蛋白質折疊問題是結構生物學、生物物理學和計算生物學的核心挑戰之一。從 Anfinsen(1973 Nobel)的熱力學假說出發,經歷 Levinthal 悖論的衝擊,到能量景觀理論和 AI 預測的革命,折疊研究深刻影響了我們對生物分子自組裝、疾病機制和蛋白質工程的理解。
能量景觀與折疊機制
Bryngelson & Wolynes(1987)引入隨機能量模型,Dill & Chan 將其發展為折疊漏斗理論。漏斗的粗糙度(roughness)與折疊動力學密切相關:光滑漏斗(如小型蛋白 CI2)對應二態折疊(two-state folding),蛋白質在展開態和天然態間無穩定中間態,折疊速率遵循 chevron plot 中的 V 形關係。粗糙漏斗對應多態折疊,可能存在動力學陷阱和 on-pathway 中間態。

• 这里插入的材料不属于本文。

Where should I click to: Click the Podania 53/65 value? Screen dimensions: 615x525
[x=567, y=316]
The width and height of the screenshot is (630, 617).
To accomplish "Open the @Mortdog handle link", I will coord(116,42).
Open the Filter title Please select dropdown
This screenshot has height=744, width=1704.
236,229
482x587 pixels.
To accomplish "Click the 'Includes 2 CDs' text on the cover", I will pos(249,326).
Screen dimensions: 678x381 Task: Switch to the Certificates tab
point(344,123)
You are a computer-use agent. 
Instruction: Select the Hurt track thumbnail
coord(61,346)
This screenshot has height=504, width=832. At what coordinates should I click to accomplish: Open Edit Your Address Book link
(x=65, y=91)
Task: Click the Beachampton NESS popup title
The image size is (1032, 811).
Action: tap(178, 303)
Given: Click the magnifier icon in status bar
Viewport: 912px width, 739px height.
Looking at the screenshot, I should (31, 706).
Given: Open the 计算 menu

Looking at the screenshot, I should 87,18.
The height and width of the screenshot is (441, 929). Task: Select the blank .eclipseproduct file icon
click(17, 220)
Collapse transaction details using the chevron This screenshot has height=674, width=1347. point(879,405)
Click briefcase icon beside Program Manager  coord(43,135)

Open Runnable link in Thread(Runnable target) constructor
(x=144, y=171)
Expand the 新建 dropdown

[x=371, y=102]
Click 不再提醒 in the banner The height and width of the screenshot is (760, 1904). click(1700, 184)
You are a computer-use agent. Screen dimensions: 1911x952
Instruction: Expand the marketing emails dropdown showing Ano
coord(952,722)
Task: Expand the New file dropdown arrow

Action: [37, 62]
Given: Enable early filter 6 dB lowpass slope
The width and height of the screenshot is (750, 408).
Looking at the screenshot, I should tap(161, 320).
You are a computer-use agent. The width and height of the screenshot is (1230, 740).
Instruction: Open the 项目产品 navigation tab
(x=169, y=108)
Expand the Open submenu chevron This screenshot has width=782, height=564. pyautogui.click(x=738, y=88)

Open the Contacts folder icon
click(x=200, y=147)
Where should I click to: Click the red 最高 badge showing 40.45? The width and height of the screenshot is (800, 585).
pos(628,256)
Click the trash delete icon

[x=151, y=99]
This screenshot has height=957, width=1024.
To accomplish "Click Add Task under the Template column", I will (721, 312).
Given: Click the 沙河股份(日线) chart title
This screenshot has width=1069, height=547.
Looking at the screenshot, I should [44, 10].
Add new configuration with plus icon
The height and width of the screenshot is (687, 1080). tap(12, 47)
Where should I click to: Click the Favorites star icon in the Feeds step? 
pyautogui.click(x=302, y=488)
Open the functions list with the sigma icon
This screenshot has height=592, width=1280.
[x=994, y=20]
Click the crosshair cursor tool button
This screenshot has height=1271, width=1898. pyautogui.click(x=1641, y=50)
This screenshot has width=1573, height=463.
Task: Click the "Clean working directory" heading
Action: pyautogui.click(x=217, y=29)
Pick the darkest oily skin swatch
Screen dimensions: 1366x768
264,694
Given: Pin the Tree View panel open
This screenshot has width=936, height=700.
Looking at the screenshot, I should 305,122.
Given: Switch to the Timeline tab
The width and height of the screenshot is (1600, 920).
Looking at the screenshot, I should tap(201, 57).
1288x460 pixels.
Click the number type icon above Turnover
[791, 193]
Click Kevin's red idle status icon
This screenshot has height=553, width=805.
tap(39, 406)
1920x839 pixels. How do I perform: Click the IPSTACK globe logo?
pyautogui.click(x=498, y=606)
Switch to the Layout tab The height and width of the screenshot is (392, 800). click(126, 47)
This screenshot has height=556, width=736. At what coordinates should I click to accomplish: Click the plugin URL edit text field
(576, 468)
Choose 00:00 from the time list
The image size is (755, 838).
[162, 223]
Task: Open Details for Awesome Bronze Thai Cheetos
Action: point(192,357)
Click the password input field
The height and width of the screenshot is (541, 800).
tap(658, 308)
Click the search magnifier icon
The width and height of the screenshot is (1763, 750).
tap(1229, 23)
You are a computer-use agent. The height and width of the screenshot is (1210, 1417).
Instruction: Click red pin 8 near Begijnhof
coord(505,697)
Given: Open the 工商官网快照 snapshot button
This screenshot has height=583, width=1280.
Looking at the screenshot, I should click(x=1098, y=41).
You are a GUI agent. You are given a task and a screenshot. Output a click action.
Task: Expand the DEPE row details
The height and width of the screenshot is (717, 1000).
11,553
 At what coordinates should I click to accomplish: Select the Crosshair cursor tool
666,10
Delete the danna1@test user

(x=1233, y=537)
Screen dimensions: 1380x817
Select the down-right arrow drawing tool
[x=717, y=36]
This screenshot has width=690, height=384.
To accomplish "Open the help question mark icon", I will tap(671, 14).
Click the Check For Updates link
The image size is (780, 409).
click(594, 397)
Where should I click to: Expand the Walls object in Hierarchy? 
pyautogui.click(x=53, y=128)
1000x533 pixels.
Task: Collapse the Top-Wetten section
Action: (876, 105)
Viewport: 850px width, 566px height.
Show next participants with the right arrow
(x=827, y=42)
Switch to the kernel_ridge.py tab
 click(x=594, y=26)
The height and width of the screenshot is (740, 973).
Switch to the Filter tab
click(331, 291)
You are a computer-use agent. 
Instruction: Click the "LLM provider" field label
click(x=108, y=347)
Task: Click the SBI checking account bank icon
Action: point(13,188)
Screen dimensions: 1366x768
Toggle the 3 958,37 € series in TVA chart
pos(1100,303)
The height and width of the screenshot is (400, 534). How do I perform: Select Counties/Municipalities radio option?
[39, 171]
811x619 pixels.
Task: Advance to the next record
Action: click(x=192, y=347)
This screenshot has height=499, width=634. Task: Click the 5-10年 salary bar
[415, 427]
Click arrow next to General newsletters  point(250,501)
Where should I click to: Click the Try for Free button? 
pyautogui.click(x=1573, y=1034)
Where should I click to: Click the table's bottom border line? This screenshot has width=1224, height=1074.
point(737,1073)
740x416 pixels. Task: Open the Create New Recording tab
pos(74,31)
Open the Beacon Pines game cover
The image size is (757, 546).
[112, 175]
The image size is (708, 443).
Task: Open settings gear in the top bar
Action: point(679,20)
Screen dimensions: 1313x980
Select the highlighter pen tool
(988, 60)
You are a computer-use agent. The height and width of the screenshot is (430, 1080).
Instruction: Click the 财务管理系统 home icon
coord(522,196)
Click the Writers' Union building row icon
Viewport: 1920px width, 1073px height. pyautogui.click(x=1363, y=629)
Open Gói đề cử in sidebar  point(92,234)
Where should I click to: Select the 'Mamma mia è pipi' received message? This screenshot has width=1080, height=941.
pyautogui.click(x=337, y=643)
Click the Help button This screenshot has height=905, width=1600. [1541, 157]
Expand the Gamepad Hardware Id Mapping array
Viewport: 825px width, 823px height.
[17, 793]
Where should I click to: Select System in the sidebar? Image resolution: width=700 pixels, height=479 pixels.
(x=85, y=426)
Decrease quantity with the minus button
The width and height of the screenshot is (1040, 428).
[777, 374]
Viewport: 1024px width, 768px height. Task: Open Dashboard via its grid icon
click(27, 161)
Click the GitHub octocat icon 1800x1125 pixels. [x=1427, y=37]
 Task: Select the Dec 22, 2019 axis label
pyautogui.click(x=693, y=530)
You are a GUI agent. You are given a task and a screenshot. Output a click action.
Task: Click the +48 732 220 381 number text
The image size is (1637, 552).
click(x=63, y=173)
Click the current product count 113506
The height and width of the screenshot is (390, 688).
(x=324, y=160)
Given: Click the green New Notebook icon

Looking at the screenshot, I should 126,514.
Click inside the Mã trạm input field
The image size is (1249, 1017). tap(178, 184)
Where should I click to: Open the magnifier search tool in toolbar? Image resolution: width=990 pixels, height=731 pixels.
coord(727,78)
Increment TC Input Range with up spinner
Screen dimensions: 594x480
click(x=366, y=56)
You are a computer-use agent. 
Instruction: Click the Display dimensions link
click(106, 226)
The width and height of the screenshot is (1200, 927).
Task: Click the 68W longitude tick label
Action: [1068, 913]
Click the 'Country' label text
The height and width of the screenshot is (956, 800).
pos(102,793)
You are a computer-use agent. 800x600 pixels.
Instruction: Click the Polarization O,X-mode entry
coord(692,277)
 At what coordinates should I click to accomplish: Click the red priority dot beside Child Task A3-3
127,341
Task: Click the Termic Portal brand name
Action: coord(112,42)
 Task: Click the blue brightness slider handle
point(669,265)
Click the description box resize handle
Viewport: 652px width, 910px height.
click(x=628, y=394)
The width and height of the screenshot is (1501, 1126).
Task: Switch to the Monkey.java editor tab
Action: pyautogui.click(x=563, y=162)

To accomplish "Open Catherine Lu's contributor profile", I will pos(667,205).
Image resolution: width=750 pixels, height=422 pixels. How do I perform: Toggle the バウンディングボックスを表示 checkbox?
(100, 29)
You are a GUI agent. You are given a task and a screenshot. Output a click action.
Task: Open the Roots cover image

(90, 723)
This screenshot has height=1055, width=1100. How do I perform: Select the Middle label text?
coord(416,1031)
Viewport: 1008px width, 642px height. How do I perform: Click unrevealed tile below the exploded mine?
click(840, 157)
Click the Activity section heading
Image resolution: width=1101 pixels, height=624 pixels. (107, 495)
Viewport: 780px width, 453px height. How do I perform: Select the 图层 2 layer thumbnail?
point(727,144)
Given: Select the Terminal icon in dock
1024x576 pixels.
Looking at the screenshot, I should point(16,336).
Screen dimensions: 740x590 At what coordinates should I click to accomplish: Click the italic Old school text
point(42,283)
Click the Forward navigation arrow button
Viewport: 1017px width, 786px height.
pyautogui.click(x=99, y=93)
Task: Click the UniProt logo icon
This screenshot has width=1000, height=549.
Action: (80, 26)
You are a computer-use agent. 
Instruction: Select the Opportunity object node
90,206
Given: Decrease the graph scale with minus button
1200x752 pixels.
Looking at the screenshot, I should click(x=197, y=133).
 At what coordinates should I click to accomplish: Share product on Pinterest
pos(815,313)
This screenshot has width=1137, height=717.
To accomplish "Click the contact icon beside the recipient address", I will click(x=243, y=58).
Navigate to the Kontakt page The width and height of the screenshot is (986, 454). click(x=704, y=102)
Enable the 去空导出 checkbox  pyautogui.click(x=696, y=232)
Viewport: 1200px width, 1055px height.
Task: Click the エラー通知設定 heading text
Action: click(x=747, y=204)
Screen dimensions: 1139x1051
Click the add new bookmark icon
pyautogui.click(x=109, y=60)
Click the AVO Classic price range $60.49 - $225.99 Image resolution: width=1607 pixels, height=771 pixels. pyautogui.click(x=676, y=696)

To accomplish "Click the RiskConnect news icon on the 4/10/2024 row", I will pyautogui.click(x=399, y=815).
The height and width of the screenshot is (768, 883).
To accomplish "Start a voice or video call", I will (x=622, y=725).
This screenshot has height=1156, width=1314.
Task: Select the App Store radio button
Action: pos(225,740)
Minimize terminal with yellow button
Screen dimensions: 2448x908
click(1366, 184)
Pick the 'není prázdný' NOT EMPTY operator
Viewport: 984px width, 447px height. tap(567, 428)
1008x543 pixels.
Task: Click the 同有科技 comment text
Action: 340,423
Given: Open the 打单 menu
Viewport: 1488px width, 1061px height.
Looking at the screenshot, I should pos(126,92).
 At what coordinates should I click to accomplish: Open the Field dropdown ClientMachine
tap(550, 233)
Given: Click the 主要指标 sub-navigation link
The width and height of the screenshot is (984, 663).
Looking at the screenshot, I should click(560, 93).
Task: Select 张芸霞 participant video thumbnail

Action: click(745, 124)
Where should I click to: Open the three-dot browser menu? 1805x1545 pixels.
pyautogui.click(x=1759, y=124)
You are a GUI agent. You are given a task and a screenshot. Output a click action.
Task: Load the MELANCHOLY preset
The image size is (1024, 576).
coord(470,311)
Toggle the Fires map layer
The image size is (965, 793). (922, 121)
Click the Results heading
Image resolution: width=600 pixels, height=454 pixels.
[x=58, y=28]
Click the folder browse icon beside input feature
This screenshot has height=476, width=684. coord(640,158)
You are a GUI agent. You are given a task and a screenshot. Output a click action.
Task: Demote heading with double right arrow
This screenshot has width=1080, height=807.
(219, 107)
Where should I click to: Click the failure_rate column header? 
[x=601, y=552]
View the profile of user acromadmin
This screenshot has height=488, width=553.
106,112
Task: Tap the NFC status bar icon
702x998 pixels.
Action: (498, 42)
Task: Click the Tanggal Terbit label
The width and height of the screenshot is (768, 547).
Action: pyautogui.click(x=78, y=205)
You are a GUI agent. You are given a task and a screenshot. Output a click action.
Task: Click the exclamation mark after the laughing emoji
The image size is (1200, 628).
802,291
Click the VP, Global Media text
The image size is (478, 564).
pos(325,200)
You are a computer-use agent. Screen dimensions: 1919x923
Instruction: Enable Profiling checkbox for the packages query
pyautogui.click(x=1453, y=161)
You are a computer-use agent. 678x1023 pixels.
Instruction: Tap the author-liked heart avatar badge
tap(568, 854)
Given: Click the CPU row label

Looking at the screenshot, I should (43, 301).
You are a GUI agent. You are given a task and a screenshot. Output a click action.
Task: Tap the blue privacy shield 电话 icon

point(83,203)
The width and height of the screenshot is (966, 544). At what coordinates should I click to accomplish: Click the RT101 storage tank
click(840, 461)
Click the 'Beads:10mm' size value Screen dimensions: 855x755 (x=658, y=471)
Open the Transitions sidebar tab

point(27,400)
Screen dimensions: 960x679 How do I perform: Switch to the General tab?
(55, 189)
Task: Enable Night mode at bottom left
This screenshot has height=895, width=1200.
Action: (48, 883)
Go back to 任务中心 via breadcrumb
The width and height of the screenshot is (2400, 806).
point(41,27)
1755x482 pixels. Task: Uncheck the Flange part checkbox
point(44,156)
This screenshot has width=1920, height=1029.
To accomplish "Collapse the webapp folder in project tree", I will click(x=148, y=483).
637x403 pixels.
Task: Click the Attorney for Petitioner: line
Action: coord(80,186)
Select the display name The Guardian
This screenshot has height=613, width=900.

φ 值分析(Fersht & Sato, 2004)通過比較突變對折疊過渡態穩定性的影響(φ = ΔΔG‡/ΔΔG°),可推斷過渡態中特定殘基的結構形成程度。φ 值接近 1 表示該殘基在過渡態已形成天然接觸,接近 0 則未形成。此方法揭示了核凝聚(nucleation-condensation)機制:過渡態中存在一個部分形成的折疊核心。
折疊速率的決定因素
Plaxco-Simons-Baker 相關(1998)發現小型蛋白的折疊速率與接觸序(contact order, CO)——天然接觸殘基間的平均序列距離——呈負相關(ln kf = -CO + const)。高 CO 蛋白(如 β-sheet 蛋白)折疊較慢,因需形成長程交互作用。理論極限由 Kubelka et al.(2004)估計:N/100 μs(N = 殘基數),即 100 殘基蛋白的最快折疊時間約 1 μs。Trp-cage(20 殘基)的實驗折疊時間約 4 μs,接近理論極限。
分子伴護蛋白的機制
GroEL/GroES(大腸桿菌)系統:GroEL 是由兩個七聚環堆疊的桶狀結構(~800 kDa),底物蛋白結合於疏水內腔。GroES 蓋上後,腔內轉為親水環境,迫使底物在約 10 秒的 ATP 水解週期內嘗試折疊——這是一種「無限稀釋」(infinite dilution)機制,消除聚集的可能。但 Hayer-Hartl 團隊的研究表明 GroEL 也可能透過反覆的展開-釋放循環積極平滑能量景觀。真核細胞的 TRiC/CCT 系統結構相似但由 8 種不同亞基組成,折疊腔不對稱。Hsp70(DnaK/DnaJ/GrpE)通過反覆的 ATP 驅動結合-釋放,防止疏水區段暴露導致的聚集。
蛋白質品質控制
錯誤折疊的蛋白質面臨三種命運:重新折疊(伴護蛋白輔助)、降解(泛素-蛋白酶體系統或自噬)、或聚集。內質網未折疊蛋白反應(UPR)由三個感應器(IRE1α、PERK、ATF6)監測 ER 內蛋白折疊壓力,啟動轉錄程式增加伴護蛋白產量、降低整體翻譯、並啟動 ERAD。慢性 UPR 活化與糖尿病、神經退化和癌症相關。
澱粉樣蛋白的結構與傳播
Cryo-EM 和固態 NMR 已解出多種澱粉樣纖維的原子結構(如 Alzheimer's tau, Fitzpatrick et al., 2017),揭示 cross-β spine 的平行 in-register β-sheet 堆疊,配合 steric zipper 的乾燥界面。普利昂的「蛋白質唯一假說」(Prusiner, 1982 Nobel)提出 PrPˢᶜ 透過模板化構象轉變傳播——近年在 α-synuclein 和 tau 中也觀察到類似的「prion-like spreading」,不同腦區的纖維多態性(strain)可能解釋不同臨床表型。